:: Material provided ::
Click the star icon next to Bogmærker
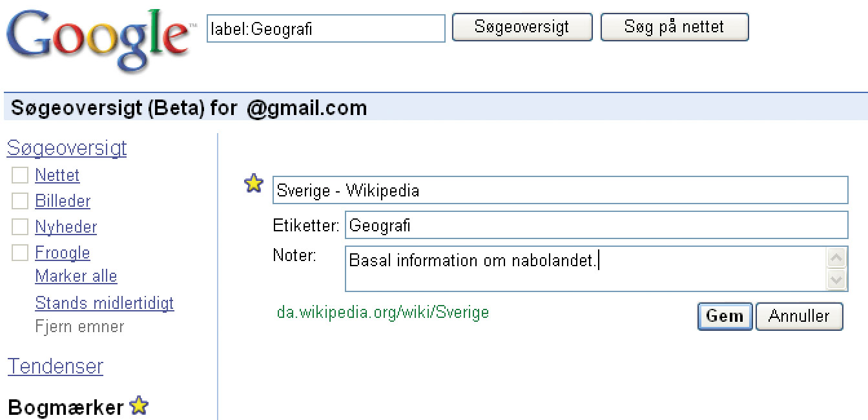coord(139,406)
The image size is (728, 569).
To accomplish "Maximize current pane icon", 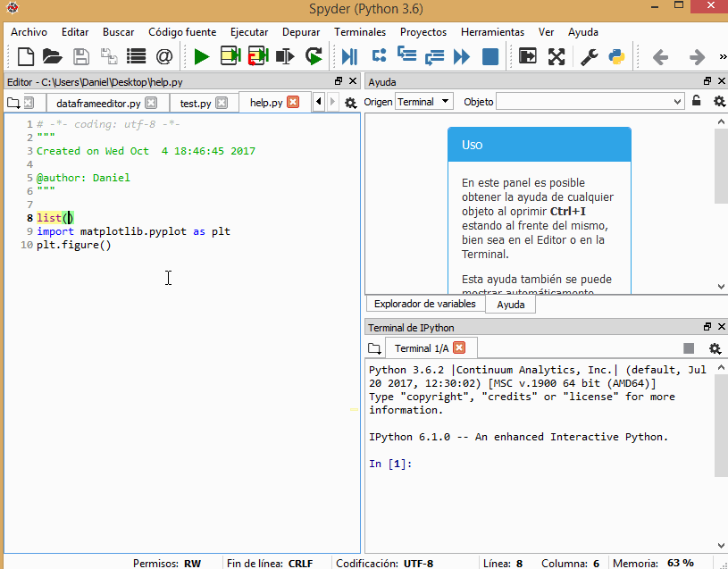I will tap(556, 56).
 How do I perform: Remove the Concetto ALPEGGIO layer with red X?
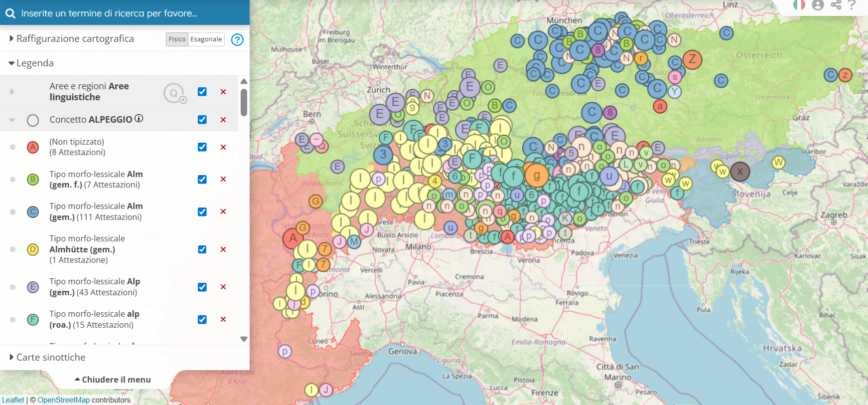tap(223, 120)
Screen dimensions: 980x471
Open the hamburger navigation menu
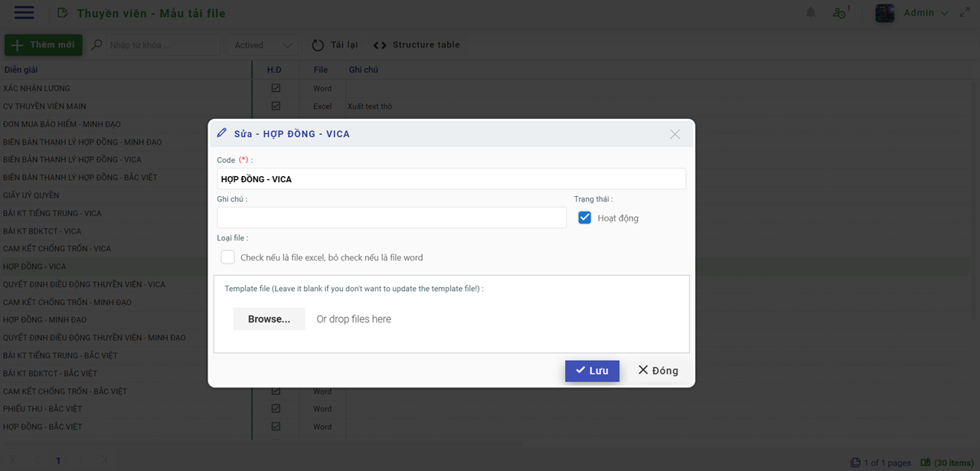pos(24,12)
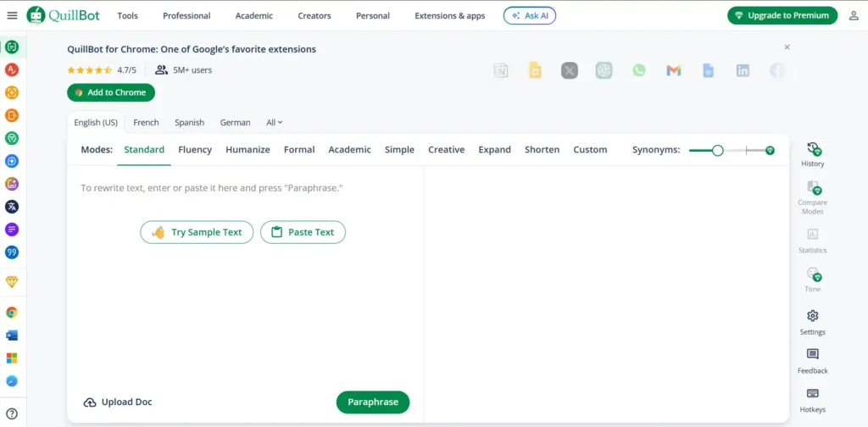Show the Hotkeys keyboard shortcuts
The image size is (868, 427).
(x=812, y=399)
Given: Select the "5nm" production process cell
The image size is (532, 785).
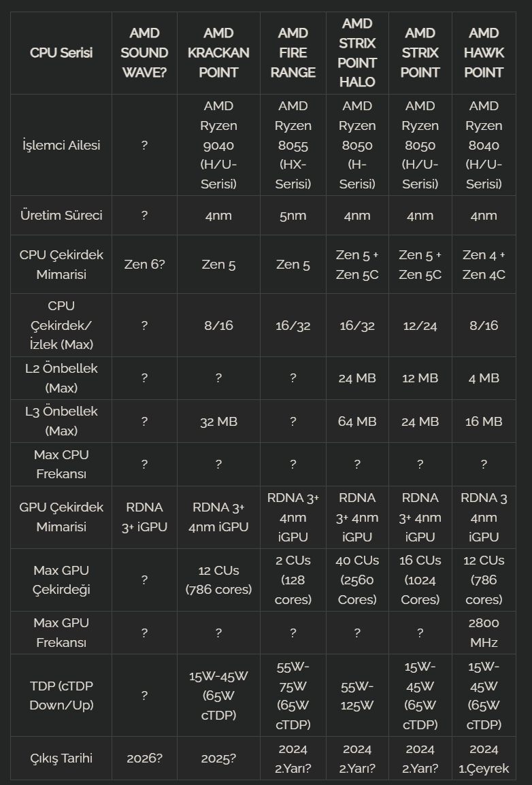Looking at the screenshot, I should (293, 216).
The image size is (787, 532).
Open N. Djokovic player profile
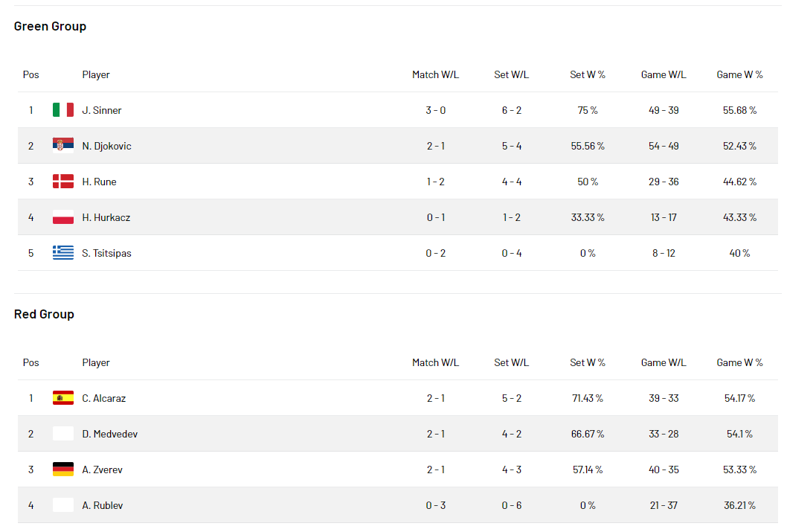pyautogui.click(x=107, y=146)
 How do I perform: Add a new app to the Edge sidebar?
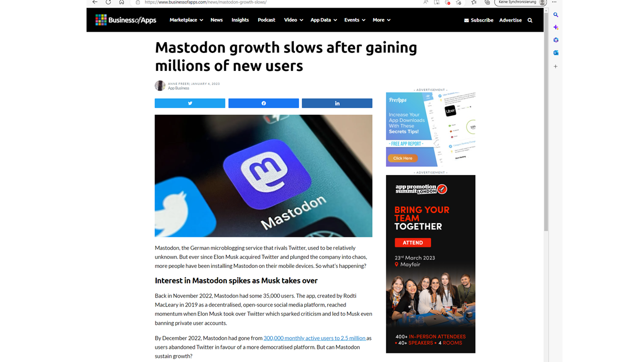(556, 66)
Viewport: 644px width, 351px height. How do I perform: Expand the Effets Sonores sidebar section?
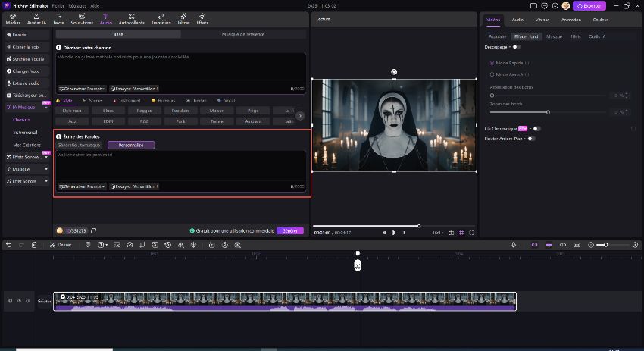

:: Assignment ::
Quote exactly the lines from the one that contains "Open N. Djokovic player profile" through the end of the listing above, both ends included, leaving out the pictures.

:: Reply to the exercise ::
Open N. Djokovic player profile
pyautogui.click(x=107, y=146)
 How do I perform: Add a new app to the Edge sidebar?
(556, 66)
Viewport: 644px width, 351px height. How do I perform: Expand the Effets Sonores sidebar section?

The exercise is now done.